_Exercise goal:_
Copy the lines of the listing below character for character, from the line with "This screenshot has width=433, height=369." to the line with "Looking at the screenshot, I should 1444,49.", both included. Set down those lines alone.

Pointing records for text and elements
***

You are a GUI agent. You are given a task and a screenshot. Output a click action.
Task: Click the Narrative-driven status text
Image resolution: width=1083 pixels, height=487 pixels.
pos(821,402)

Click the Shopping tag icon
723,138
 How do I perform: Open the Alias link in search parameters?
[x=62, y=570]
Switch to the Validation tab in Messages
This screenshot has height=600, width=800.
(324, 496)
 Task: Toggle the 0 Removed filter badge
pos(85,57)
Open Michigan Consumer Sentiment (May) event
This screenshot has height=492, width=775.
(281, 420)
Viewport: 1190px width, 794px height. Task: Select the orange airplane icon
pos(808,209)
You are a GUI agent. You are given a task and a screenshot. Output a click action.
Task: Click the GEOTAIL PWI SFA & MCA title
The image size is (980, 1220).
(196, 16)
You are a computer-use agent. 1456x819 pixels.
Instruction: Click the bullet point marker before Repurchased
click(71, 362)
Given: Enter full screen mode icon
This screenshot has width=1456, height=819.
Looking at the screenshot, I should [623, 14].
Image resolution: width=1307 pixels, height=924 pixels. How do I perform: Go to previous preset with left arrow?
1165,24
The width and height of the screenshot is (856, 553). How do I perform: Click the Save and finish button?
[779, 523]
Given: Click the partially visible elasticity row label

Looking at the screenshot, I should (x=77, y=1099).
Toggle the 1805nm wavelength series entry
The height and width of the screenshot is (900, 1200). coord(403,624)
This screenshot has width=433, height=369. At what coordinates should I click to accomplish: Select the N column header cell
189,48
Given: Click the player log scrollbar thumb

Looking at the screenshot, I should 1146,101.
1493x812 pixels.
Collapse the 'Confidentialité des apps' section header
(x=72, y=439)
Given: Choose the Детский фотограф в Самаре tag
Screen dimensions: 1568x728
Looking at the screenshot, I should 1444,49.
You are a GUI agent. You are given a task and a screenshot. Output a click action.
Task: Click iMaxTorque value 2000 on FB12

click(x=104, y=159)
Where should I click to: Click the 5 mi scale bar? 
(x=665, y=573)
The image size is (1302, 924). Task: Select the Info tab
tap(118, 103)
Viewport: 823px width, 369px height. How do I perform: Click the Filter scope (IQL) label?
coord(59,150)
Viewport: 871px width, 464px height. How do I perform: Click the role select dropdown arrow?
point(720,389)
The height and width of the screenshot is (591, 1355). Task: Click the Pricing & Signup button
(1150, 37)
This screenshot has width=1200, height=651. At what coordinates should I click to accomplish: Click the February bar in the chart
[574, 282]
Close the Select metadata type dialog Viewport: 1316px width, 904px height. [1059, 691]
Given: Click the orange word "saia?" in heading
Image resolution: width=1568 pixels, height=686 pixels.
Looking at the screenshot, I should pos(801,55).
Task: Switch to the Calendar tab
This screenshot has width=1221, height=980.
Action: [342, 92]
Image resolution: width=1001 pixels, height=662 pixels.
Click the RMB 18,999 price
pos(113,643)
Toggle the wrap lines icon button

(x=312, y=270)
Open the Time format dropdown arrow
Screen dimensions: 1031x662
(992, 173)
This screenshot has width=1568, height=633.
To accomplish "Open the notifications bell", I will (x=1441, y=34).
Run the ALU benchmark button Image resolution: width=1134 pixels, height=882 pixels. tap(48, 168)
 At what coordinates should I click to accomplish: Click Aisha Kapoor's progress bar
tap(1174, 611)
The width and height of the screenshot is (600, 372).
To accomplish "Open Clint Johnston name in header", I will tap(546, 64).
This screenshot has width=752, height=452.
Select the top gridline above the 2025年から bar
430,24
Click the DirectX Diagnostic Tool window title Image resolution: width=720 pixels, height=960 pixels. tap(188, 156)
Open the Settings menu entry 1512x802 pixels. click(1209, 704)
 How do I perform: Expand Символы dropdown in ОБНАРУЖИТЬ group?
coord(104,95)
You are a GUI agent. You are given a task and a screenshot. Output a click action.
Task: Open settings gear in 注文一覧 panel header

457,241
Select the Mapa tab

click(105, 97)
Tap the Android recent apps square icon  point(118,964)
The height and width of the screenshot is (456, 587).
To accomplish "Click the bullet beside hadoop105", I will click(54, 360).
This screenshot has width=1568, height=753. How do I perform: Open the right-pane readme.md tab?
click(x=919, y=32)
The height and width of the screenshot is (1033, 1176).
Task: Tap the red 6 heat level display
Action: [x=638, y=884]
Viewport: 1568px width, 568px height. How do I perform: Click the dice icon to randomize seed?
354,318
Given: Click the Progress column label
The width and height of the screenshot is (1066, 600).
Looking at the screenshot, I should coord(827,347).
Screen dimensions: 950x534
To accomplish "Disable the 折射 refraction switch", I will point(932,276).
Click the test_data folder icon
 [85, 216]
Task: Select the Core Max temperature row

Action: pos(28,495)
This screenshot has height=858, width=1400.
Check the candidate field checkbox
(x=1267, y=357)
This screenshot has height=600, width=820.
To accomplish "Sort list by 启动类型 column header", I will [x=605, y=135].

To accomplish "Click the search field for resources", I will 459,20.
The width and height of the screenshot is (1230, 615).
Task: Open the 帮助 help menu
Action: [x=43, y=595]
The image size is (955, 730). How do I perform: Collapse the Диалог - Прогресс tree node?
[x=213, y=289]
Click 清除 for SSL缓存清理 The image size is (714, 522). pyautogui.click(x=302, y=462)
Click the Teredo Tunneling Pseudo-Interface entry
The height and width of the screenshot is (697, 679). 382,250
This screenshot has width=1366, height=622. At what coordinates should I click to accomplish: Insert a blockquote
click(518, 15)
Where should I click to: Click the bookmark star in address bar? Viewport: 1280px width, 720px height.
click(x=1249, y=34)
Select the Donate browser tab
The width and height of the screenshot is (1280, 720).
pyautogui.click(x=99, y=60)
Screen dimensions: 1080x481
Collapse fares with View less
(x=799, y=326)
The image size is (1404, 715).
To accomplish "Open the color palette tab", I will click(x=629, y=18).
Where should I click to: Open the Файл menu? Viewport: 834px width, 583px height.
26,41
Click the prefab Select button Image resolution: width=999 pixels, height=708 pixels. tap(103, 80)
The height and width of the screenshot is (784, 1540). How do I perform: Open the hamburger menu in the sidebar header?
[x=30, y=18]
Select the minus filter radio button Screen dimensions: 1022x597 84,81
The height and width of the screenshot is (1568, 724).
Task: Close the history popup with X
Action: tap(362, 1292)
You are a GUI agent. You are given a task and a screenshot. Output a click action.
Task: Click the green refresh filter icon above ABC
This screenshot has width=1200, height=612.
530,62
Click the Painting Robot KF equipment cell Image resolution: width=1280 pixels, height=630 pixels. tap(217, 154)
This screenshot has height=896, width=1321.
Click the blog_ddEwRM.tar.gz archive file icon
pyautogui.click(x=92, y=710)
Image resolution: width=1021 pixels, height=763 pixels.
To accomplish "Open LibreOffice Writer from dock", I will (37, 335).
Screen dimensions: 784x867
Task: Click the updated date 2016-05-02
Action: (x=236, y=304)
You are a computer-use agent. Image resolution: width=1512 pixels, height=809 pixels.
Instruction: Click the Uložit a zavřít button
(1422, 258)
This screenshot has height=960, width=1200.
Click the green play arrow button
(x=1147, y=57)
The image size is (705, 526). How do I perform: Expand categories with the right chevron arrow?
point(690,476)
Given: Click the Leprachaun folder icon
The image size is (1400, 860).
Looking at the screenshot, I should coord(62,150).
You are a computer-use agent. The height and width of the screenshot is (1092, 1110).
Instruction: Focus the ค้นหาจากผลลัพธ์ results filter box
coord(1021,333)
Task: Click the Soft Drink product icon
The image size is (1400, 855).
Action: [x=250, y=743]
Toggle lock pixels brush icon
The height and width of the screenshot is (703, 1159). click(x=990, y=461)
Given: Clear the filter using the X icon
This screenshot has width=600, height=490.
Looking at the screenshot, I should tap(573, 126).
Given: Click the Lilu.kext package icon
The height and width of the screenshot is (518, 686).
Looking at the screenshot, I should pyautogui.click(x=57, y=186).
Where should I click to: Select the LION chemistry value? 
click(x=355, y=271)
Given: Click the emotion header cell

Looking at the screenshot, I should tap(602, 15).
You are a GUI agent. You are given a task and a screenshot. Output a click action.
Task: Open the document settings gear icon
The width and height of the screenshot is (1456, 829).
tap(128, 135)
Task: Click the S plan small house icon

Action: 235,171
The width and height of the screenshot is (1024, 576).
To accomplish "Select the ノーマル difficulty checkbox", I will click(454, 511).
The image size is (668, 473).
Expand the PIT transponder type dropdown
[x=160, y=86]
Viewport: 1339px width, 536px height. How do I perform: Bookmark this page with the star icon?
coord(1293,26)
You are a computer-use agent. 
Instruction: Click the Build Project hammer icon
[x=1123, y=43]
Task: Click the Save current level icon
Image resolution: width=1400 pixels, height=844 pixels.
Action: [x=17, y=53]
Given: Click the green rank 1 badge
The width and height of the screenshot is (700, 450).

***

_Completed task:_
This screenshot has width=433, height=369. At what coordinates should I click to accomplish: Select the N column header cell
189,48
Given: Click the player log scrollbar thumb

Looking at the screenshot, I should 1146,101.
1493x812 pixels.
Collapse the 'Confidentialité des apps' section header
(x=72, y=439)
Given: Choose the Детский фотограф в Самаре tag
Screen dimensions: 1568x728
Looking at the screenshot, I should 1444,49.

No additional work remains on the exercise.